(Records from a data source)
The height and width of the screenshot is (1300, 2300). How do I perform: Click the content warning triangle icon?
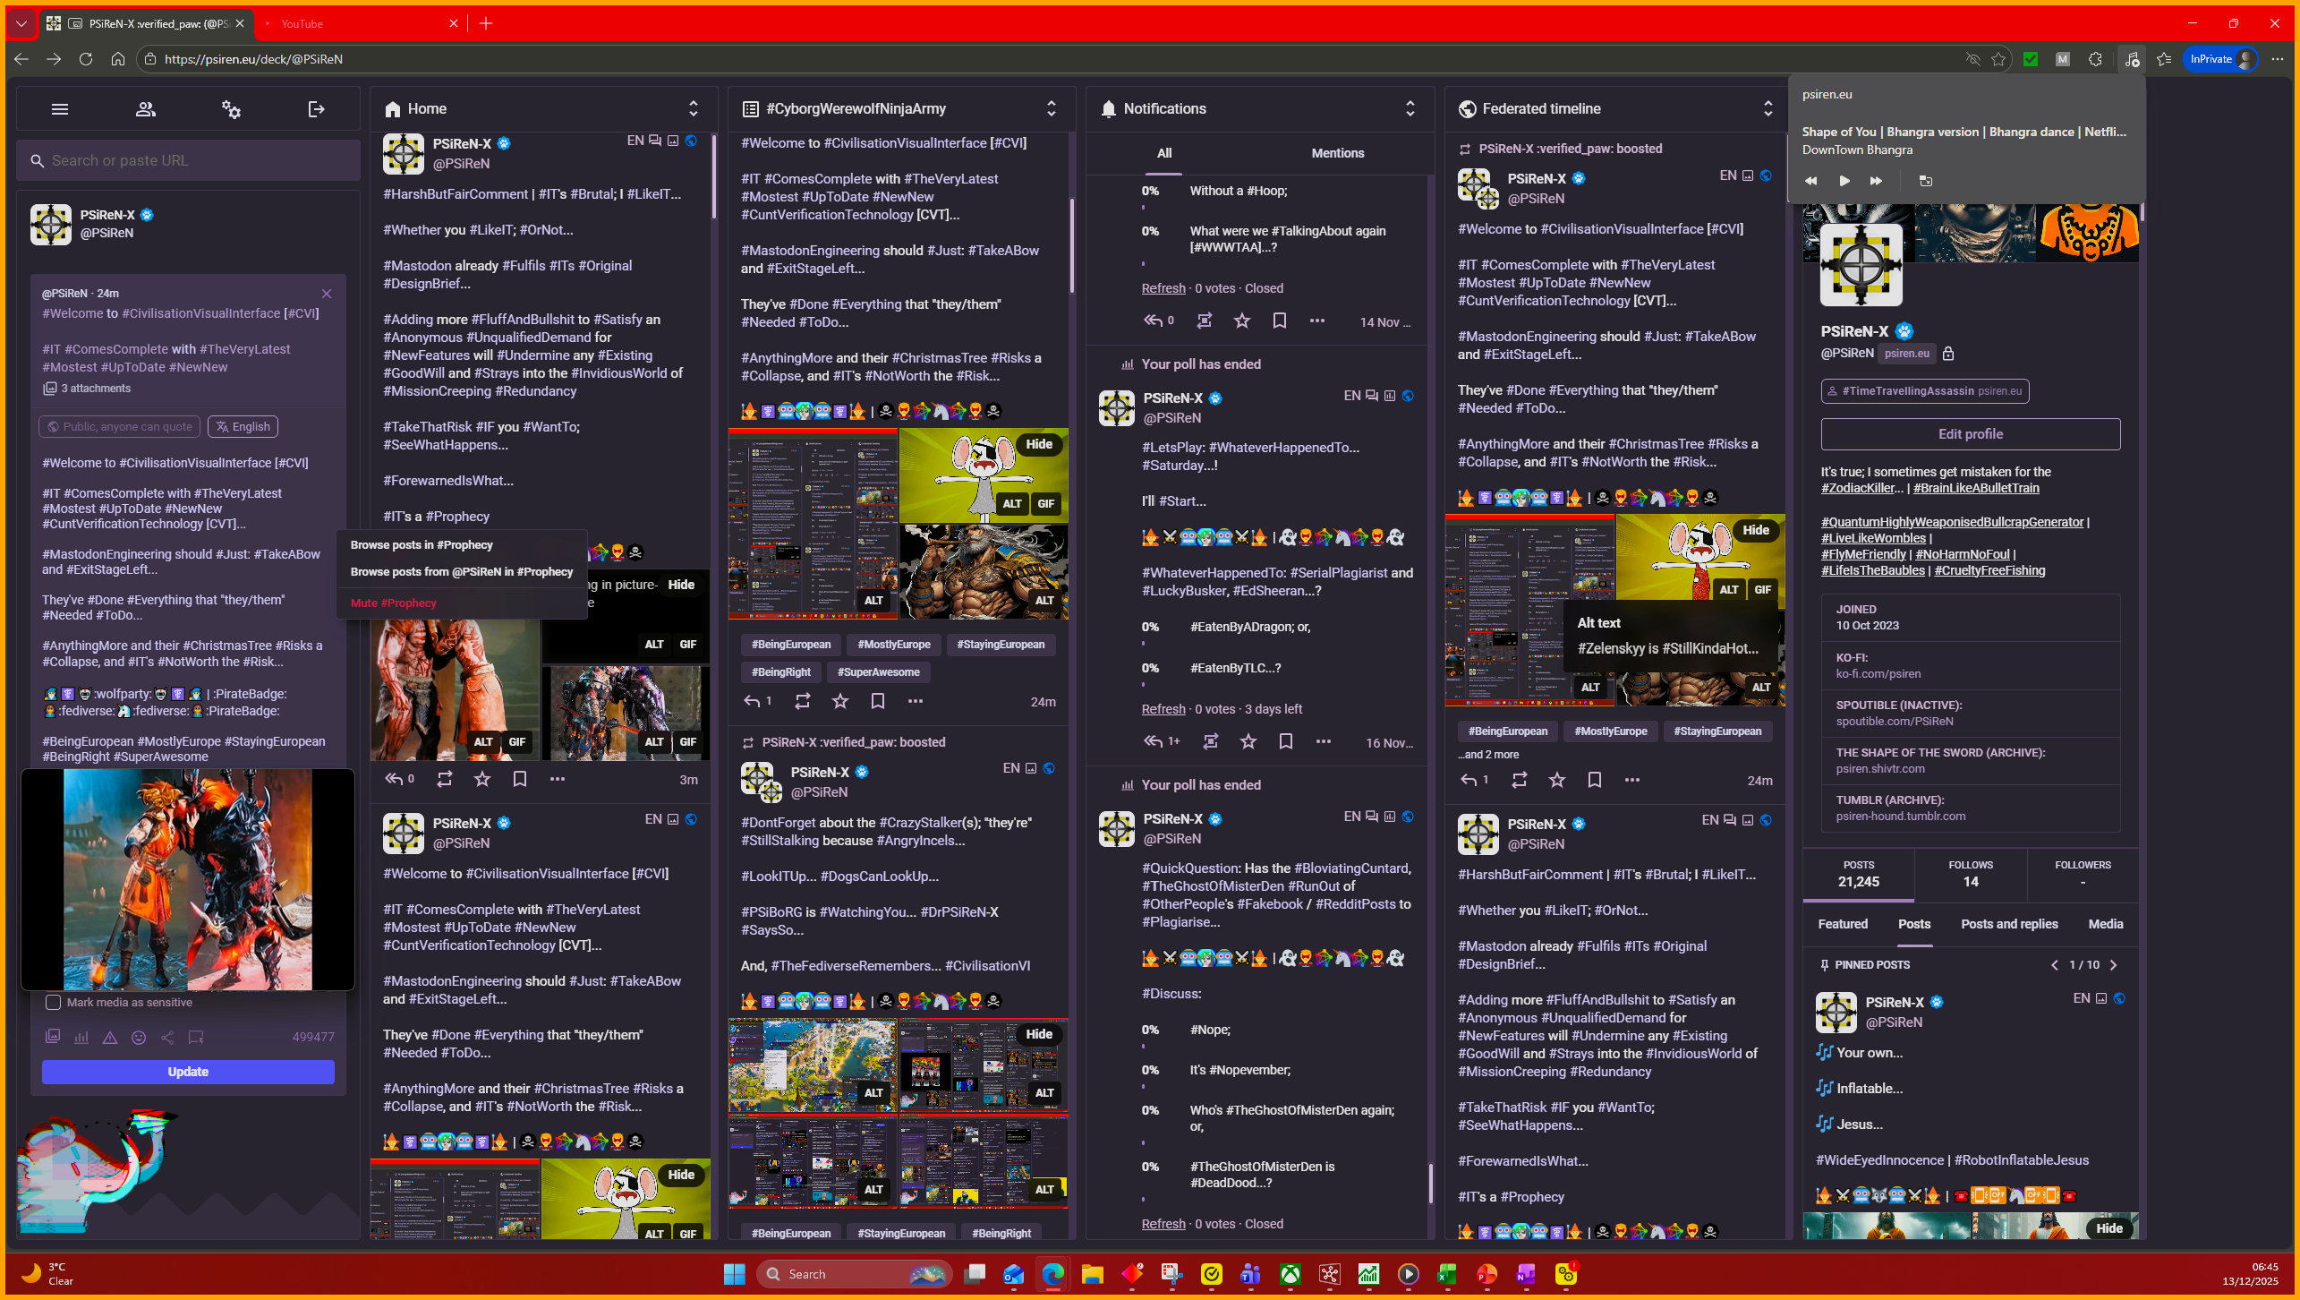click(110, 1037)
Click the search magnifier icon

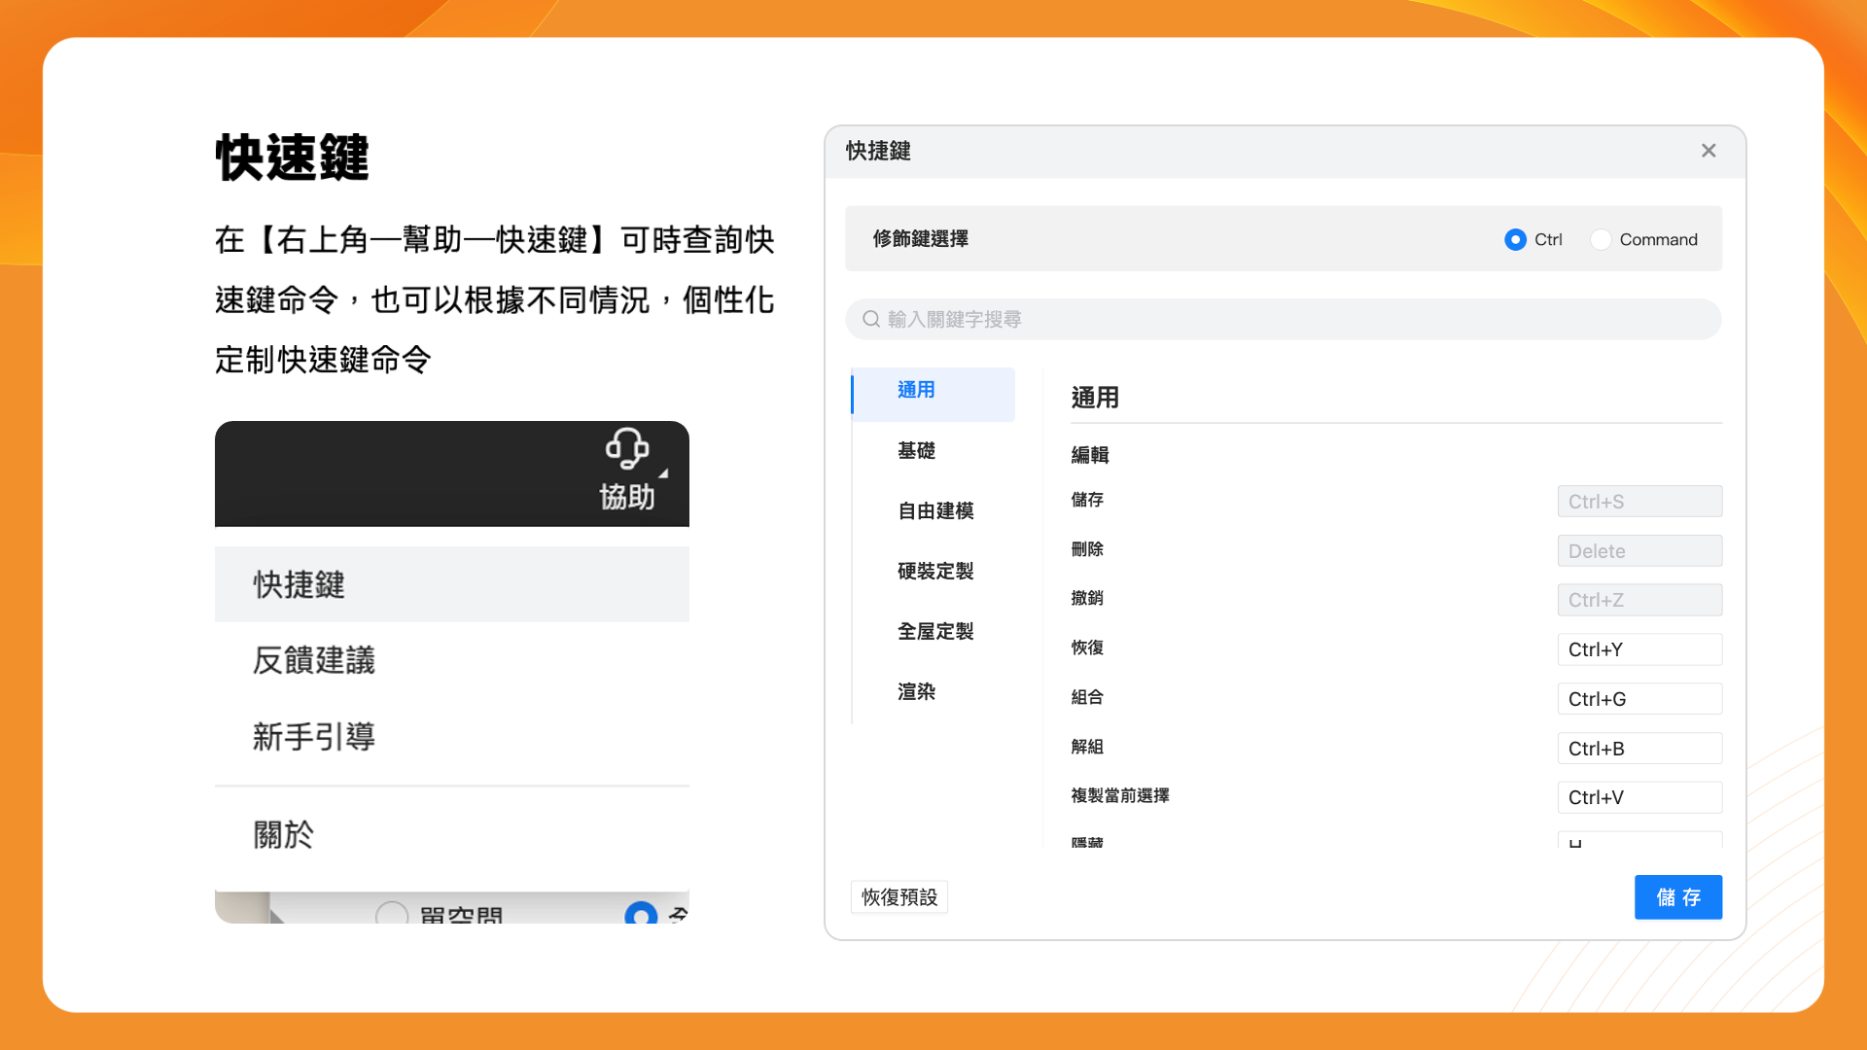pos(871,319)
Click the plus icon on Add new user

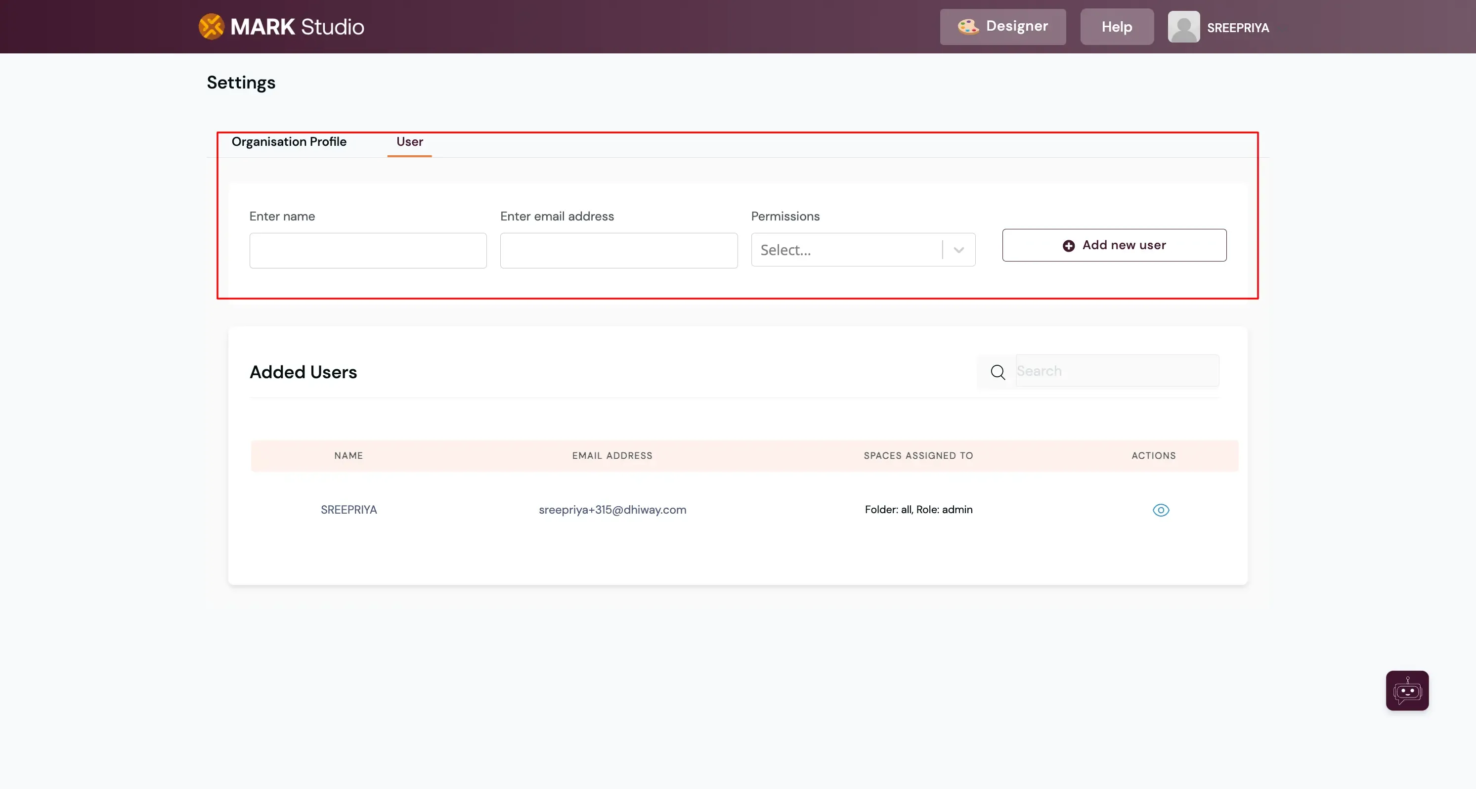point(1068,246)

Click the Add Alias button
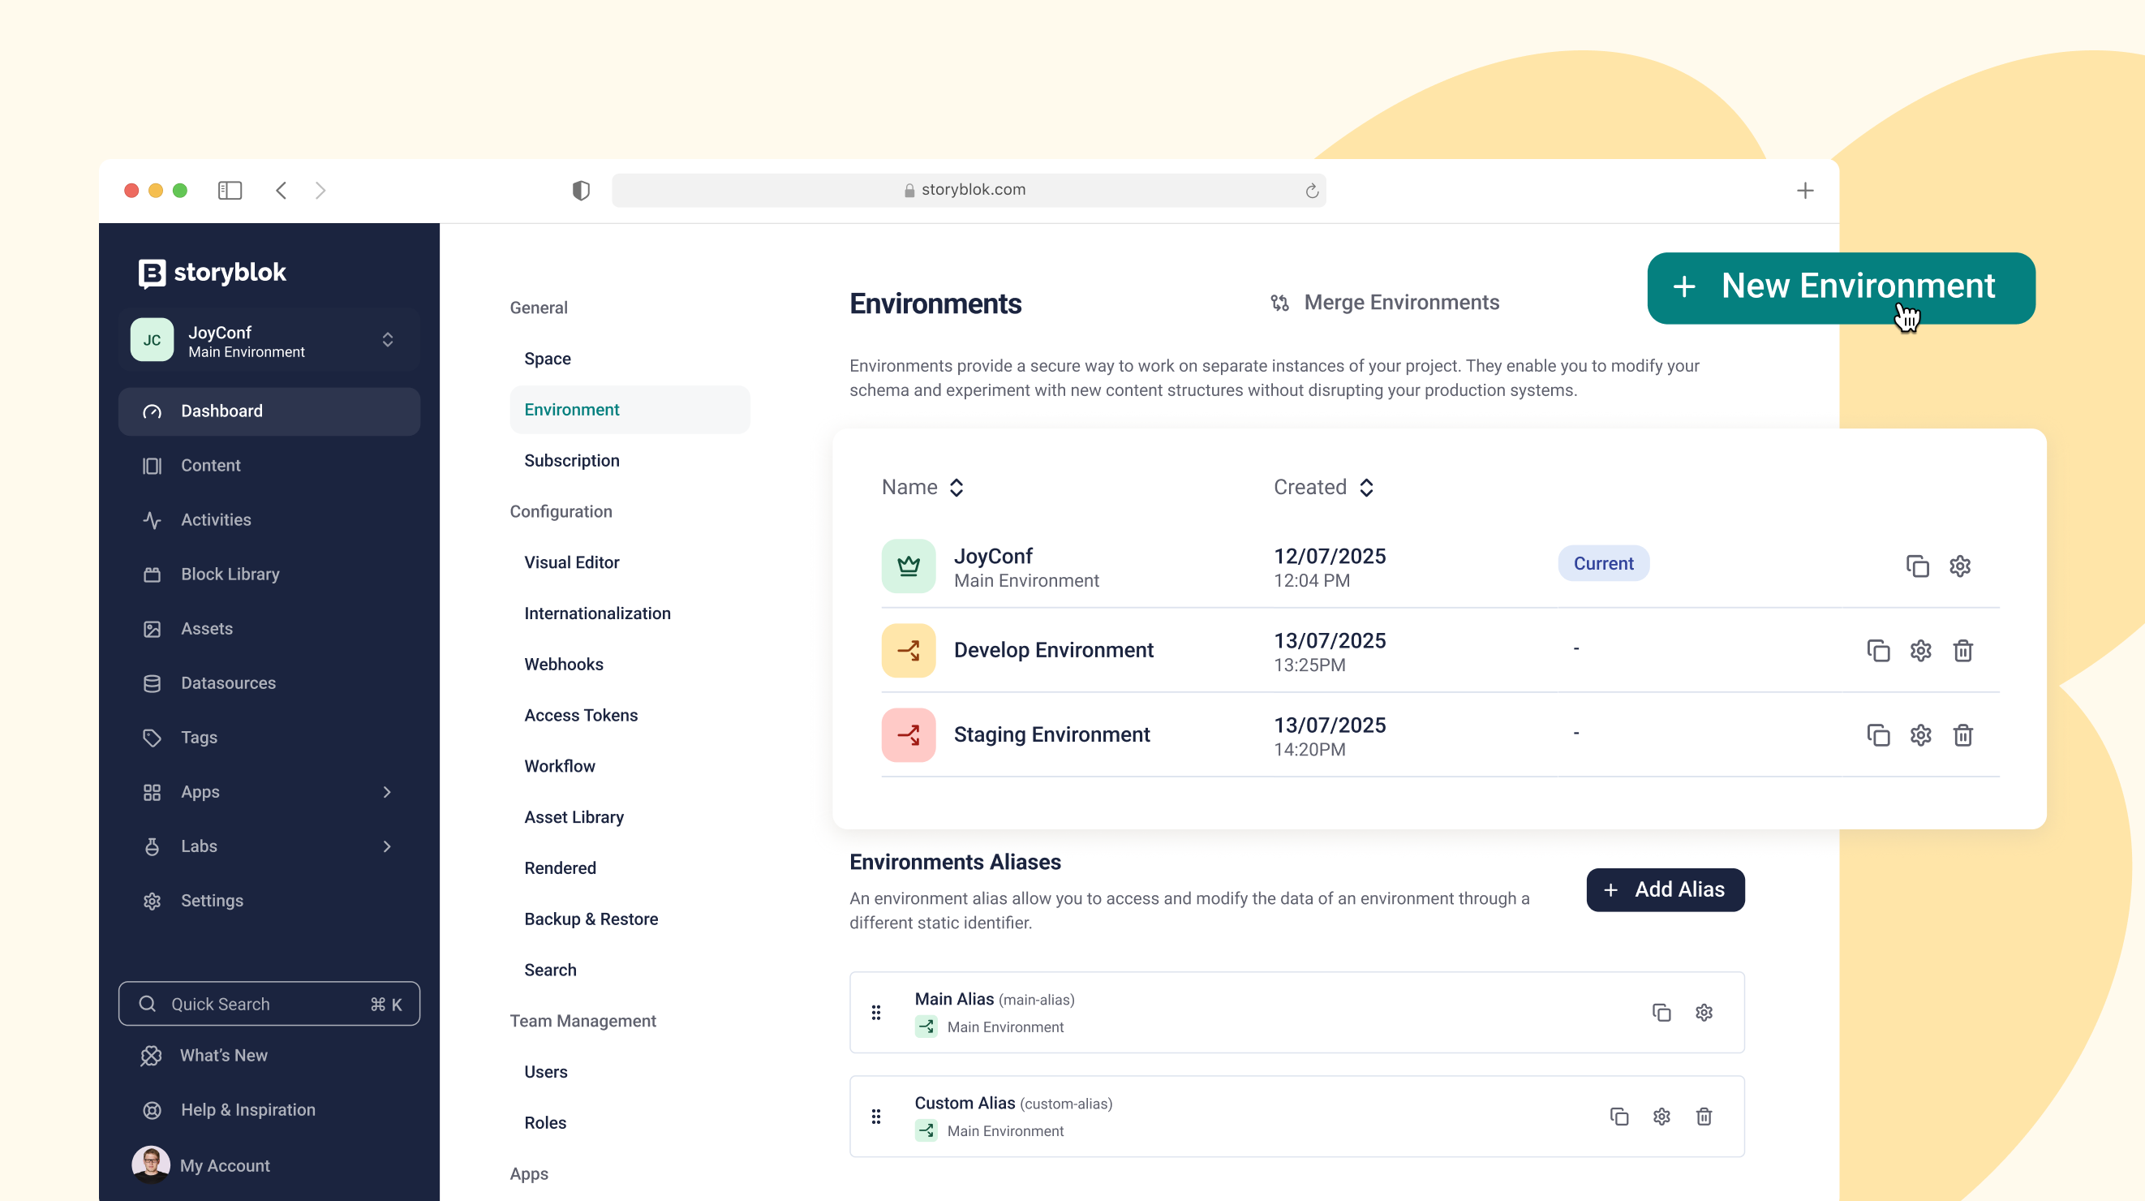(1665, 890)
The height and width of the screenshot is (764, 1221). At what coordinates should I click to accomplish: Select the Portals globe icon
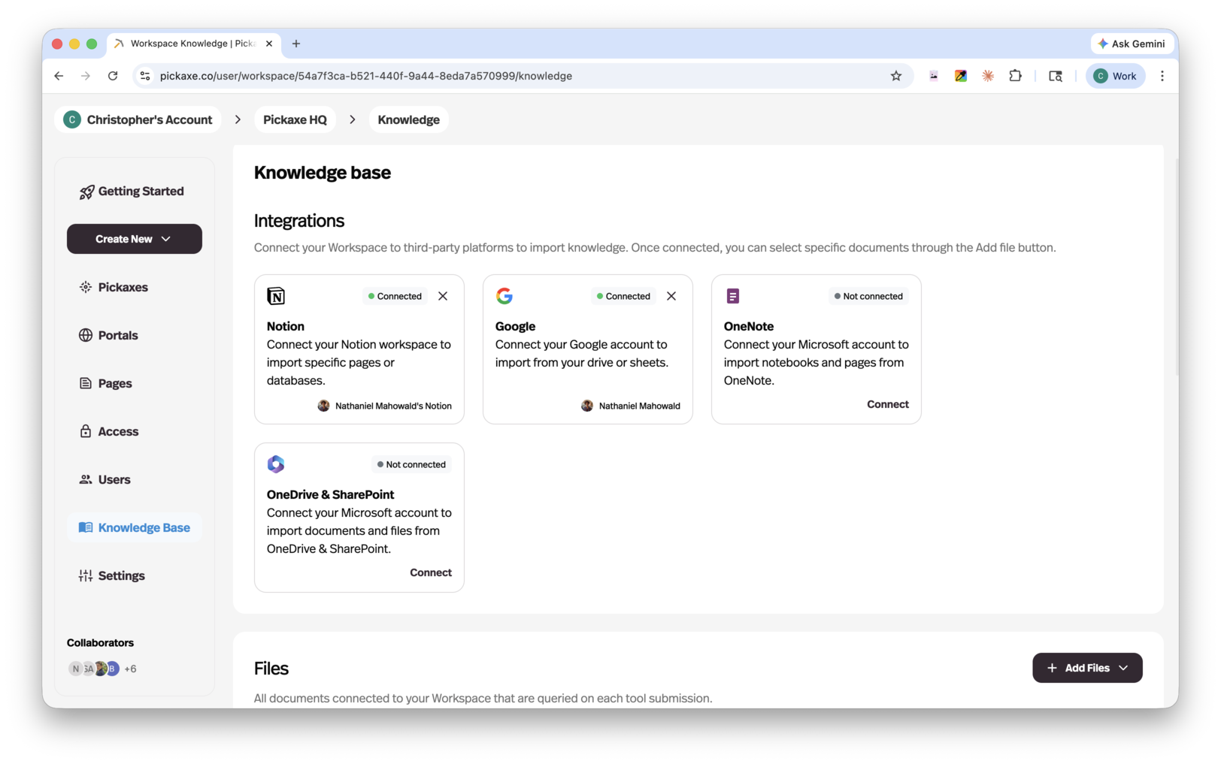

* _Work task_: A verbatim copy of every record is required, with all pictures excluded.

* _Output below_:
The height and width of the screenshot is (1300, 2300). How do I perform: Click the content warning triangle icon?
click(110, 1037)
Click the search magnifier icon

pos(871,319)
Click the plus icon on Add new user

point(1068,246)

Click the Add Alias button
(1665, 890)
The height and width of the screenshot is (764, 1221). At what coordinates should I click to accomplish: Select the Portals globe icon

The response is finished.